Il n’est donc pas étonnant que Max More, figure centrale du transhumanisme, perçoive la cryogénie comme un moyen de combler l’écart entre la médecine actuelle et celle de demain. L’ on passe d’une médecine à visée thérapeutique à une médecine à projet résurrectif. Pour Laurent, l’évolution des pratiques médicales de réanimation en cas d’urgence, témoigne d’un changement de paradigme : « Aujourd’hui, nous réanimons des gens que nous croyions morts il y a cinquante ans » déclare-t-il.  Dans cette volonté d’en finir avec la mort se trouve l’une des caractéristiques du surhomme nietzschéen : regimber contre les absolus et fonder dans l’immanence le salut de l’homme. Car, le projet de cryogénisation, avant d’être une activité scientifique, est une posture philosophique.

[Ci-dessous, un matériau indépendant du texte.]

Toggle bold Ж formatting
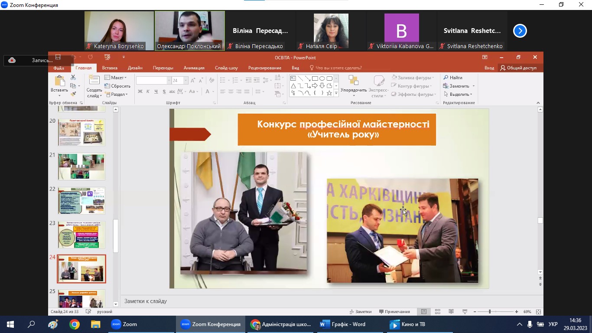 click(x=140, y=91)
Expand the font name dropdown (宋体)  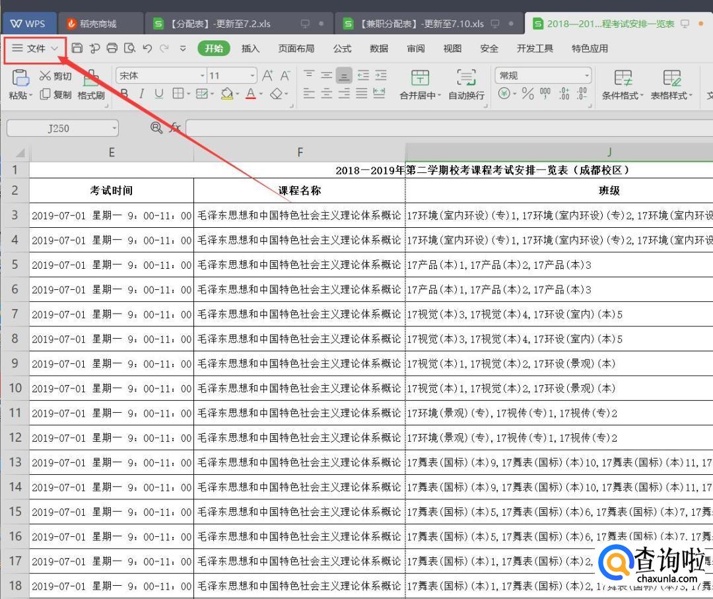[203, 76]
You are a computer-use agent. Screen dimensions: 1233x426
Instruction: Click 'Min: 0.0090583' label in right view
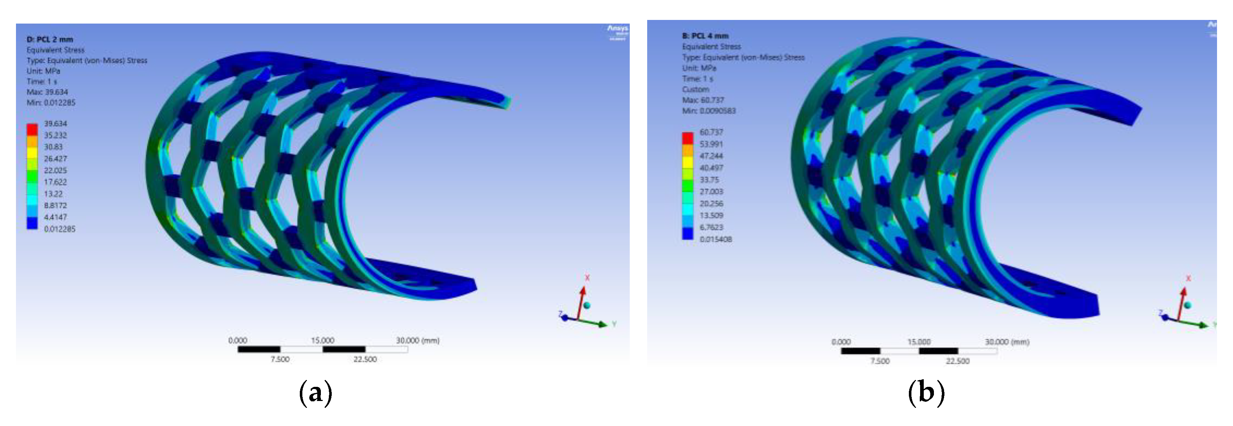pyautogui.click(x=708, y=111)
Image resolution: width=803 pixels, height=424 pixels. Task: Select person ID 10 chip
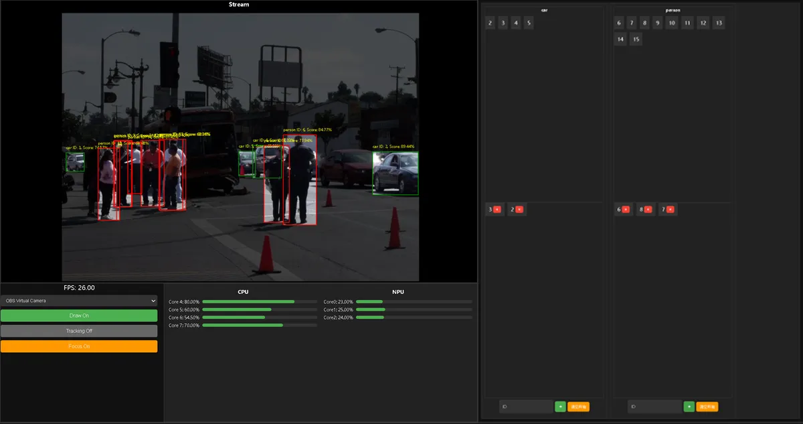pos(672,23)
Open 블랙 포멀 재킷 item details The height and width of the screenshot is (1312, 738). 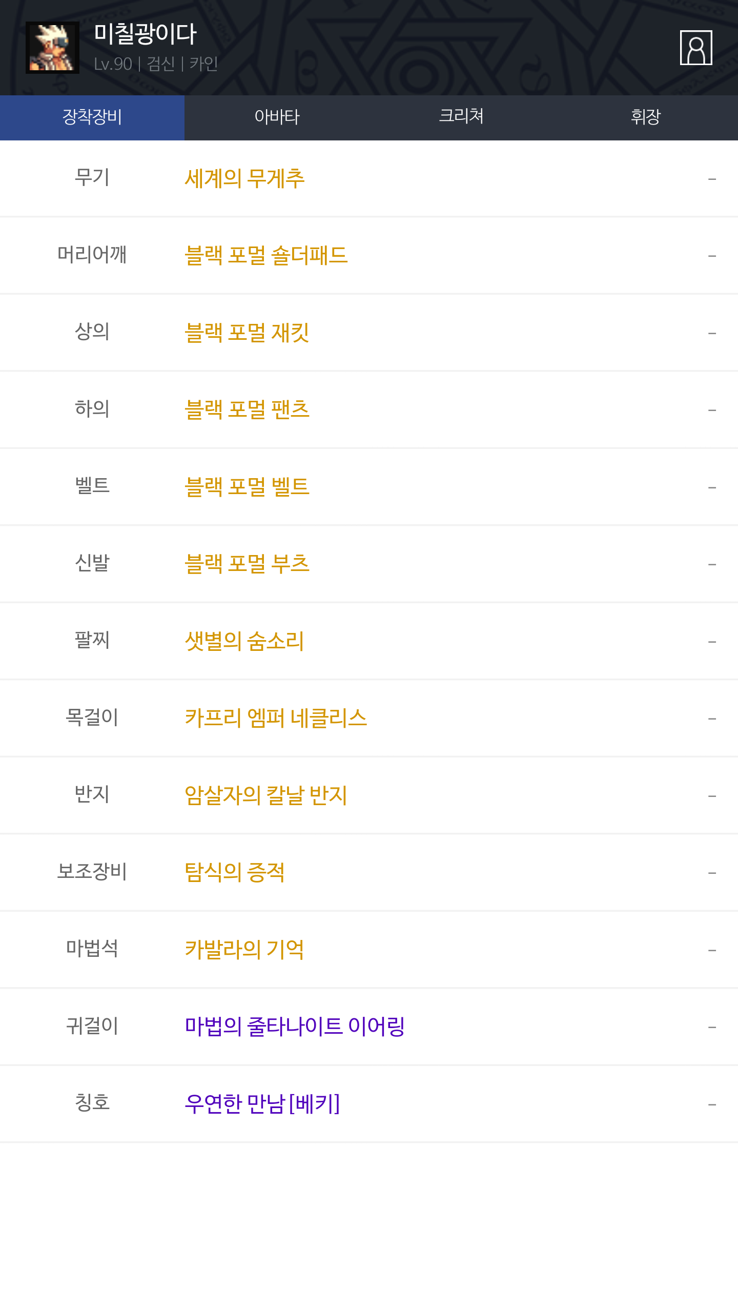[x=247, y=333]
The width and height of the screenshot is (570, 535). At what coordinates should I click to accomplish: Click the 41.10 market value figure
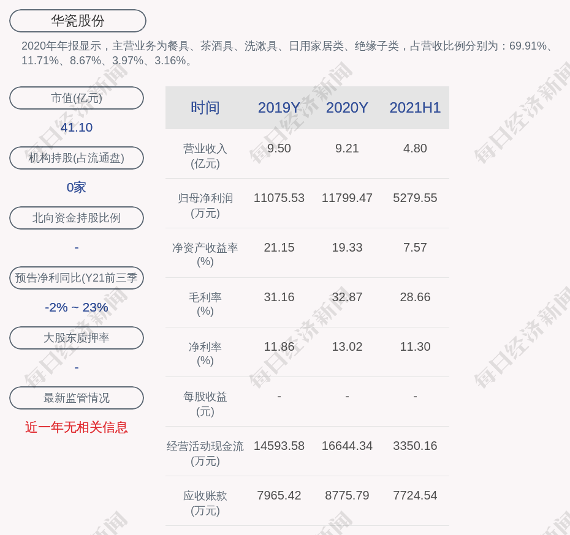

Il repose sur une vision de la vie qui pense l’au-delà, en marge des conceptions mythiques et religieuses qui avaient postulé, de l’ère antique à nos jours, l’idée d’un achèvement inexorable de la temporalité terrestre.

La techno-sotériologie est  ainsi la foi en l’idée que la technique, au moins par le projet cryogéniste, est la voie de salut. Contre l’oppression qu’exerce la nature sur l’homme, la technique devient la voie par laquelle est possible la libération. Les pesanteurs diverses liées à la nature font de l’homme un être écrasé. Des récits antiques aux scenari de la fiction contemporaine, le fardeau de l’humain soumis aux forces de la nature est une constante. La foule de récits rassurants que se bâtissent au fil des siècles et des civilisations, les hommes ne viserait qu’à atténuer la violence d’une souffrance prégnante.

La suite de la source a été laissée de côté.